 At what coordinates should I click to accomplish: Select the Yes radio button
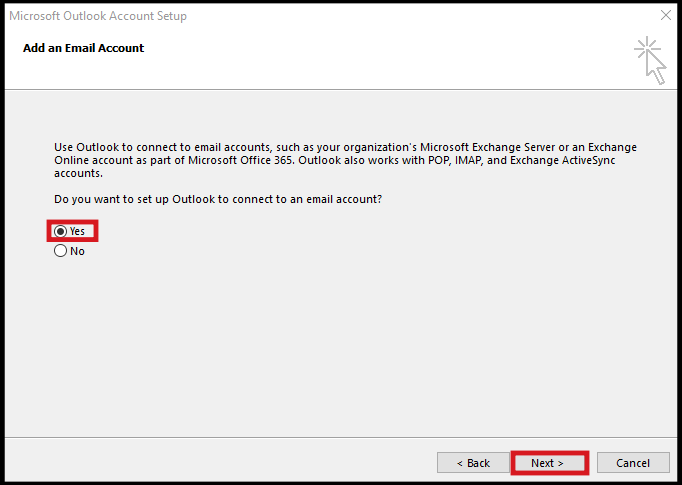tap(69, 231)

● ● ● ● ● ● ●

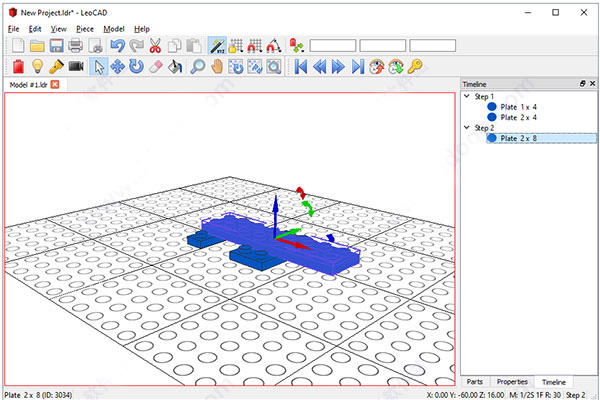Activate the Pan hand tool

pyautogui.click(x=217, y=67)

● ● ● ● ● ● ●

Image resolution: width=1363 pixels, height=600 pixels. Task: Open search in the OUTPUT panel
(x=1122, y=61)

● ● ● ● ● ● ●

Lay out the lines from the line containing "At what coordinates" to the line containing "tap(69, 231)", inclusive, as a JSON list of strings with one string per line and blank lines excluded. Leave the pictures out of the answer.

(EXERCISE ANSWER):
[
  " At what coordinates should I click to accomplish: Select the Yes radio button",
  "tap(69, 231)"
]